» **Exercise description**: Beneath this instruction is a block of data; output from it exactly the lines that run from the one containing "Open browser three-dot settings menu" through the one containing "Task: Open board", inclusive.

Stored items:
■ ■ ■ ■

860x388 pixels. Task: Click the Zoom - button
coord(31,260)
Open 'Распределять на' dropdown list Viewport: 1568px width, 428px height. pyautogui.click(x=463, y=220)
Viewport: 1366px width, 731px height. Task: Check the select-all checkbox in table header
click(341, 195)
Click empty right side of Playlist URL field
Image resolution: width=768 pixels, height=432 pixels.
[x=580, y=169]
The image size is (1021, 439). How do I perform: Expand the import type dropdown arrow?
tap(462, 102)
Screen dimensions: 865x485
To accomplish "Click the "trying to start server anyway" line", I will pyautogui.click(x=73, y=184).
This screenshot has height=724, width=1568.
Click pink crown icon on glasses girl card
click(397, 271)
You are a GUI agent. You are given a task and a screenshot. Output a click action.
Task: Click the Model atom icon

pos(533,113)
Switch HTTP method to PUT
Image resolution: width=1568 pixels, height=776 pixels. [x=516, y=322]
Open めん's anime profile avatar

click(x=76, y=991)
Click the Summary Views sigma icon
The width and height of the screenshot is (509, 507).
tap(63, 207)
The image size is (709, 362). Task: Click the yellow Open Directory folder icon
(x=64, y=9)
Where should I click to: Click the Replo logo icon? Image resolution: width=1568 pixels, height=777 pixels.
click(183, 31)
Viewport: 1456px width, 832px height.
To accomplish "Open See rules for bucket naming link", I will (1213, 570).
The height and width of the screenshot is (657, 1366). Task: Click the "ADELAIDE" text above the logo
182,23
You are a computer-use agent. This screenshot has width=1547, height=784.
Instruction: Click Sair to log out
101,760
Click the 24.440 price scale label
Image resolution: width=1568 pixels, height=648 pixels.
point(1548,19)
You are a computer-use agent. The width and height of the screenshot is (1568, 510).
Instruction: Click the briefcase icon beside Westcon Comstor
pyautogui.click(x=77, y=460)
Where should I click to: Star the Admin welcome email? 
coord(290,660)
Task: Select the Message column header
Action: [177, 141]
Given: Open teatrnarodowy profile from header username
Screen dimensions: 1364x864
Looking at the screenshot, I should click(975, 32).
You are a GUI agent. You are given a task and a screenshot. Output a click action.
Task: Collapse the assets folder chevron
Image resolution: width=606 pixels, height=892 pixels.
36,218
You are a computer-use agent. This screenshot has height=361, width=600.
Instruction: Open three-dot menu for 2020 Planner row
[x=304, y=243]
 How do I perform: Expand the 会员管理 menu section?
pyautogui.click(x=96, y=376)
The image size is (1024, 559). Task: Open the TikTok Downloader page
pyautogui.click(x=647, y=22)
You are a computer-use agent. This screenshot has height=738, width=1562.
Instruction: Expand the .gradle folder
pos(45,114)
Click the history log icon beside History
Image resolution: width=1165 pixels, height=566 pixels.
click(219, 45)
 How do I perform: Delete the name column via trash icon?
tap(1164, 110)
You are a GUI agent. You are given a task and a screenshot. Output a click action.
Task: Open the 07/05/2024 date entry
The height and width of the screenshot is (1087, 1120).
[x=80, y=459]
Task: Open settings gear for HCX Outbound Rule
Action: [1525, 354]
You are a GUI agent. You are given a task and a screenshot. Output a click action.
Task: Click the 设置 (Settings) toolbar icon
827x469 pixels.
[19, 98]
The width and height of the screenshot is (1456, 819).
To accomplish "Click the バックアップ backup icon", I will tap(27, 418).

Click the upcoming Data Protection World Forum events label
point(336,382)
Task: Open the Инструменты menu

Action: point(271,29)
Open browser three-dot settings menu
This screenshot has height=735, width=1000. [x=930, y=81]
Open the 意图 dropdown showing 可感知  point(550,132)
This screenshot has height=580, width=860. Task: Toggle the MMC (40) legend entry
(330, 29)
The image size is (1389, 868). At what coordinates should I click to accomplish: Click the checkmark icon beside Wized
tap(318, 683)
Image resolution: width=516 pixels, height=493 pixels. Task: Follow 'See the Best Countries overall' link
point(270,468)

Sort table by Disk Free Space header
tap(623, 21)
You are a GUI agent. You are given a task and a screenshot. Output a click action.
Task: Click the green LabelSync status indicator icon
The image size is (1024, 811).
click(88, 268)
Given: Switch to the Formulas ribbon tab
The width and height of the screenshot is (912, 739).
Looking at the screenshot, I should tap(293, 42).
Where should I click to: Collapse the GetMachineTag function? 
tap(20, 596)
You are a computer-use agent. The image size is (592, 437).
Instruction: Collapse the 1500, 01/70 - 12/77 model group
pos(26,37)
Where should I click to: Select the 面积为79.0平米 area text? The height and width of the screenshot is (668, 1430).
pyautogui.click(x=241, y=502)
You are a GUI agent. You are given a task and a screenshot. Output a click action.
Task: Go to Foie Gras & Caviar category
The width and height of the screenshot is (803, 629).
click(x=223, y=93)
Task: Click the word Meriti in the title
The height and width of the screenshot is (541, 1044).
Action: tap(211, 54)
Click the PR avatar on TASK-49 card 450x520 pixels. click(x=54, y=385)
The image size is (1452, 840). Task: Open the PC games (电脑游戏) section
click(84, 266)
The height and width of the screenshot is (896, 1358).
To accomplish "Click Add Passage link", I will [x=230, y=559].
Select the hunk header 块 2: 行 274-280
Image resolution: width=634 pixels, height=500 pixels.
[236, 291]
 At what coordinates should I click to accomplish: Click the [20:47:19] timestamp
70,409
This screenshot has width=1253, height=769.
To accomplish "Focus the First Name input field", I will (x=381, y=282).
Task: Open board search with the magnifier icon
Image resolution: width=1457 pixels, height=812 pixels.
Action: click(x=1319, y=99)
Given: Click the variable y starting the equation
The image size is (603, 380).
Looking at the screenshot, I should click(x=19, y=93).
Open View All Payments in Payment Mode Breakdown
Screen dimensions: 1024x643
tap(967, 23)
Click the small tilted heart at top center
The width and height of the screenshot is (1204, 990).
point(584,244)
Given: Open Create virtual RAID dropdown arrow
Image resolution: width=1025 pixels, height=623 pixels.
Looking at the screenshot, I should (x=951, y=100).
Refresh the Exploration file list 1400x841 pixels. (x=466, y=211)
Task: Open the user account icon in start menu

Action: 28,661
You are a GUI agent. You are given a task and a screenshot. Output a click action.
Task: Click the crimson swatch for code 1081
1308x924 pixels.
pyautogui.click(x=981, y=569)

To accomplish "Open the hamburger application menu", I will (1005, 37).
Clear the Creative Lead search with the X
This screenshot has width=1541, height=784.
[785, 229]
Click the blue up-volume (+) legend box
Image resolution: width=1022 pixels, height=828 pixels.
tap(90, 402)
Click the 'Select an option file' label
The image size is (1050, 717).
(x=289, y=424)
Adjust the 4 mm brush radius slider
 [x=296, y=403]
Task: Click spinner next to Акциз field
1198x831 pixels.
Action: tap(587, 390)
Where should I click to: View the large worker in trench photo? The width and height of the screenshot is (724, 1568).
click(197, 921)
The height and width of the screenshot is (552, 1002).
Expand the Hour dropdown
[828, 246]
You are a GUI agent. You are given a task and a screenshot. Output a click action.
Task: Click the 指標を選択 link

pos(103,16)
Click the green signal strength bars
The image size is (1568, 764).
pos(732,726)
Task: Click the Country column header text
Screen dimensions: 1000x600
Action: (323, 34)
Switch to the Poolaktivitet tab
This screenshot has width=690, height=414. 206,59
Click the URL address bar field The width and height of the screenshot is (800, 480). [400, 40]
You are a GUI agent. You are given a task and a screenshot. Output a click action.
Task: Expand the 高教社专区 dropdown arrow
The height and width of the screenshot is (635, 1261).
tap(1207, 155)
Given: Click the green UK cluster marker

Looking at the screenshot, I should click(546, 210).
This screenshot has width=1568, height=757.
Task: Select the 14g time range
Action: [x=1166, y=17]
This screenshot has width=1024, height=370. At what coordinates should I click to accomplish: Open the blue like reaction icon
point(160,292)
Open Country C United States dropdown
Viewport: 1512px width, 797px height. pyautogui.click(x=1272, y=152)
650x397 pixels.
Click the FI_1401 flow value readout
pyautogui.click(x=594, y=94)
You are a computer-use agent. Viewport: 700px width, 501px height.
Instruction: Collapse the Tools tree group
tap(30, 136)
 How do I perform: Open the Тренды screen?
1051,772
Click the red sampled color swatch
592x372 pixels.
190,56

■ ■ ■ ■

» **Result below**:
Open browser three-dot settings menu
This screenshot has height=735, width=1000. [x=930, y=81]
Open the 意图 dropdown showing 可感知  point(550,132)
This screenshot has height=580, width=860. Task: Toggle the MMC (40) legend entry
(330, 29)
The image size is (1389, 868). At what coordinates should I click to accomplish: Click the checkmark icon beside Wized
tap(318, 683)
Image resolution: width=516 pixels, height=493 pixels. Task: Follow 'See the Best Countries overall' link
point(270,468)

Sort table by Disk Free Space header
tap(623, 21)
You are a GUI agent. You are given a task and a screenshot. Output a click action.
Task: Click the green LabelSync status indicator icon
The image size is (1024, 811).
click(88, 268)
Given: Switch to the Formulas ribbon tab
The width and height of the screenshot is (912, 739).
Looking at the screenshot, I should tap(293, 42).
Where should I click to: Collapse the GetMachineTag function? 
tap(20, 596)
You are a computer-use agent. The image size is (592, 437).
Instruction: Collapse the 1500, 01/70 - 12/77 model group
pos(26,37)
Where should I click to: Select the 面积为79.0平米 area text? The height and width of the screenshot is (668, 1430).
pyautogui.click(x=241, y=502)
You are a GUI agent. You are given a task and a screenshot. Output a click action.
Task: Go to Foie Gras & Caviar category
The width and height of the screenshot is (803, 629).
click(x=223, y=93)
Task: Click the word Meriti in the title
The height and width of the screenshot is (541, 1044).
Action: tap(211, 54)
Click the PR avatar on TASK-49 card 450x520 pixels. click(x=54, y=385)
The image size is (1452, 840). Task: Open the PC games (电脑游戏) section
click(84, 266)
The height and width of the screenshot is (896, 1358).
To accomplish "Click Add Passage link", I will [x=230, y=559].
Select the hunk header 块 2: 行 274-280
Image resolution: width=634 pixels, height=500 pixels.
[236, 291]
 At what coordinates should I click to accomplish: Click the [20:47:19] timestamp
70,409
This screenshot has width=1253, height=769.
To accomplish "Focus the First Name input field", I will (x=381, y=282).
Task: Open board search with the magnifier icon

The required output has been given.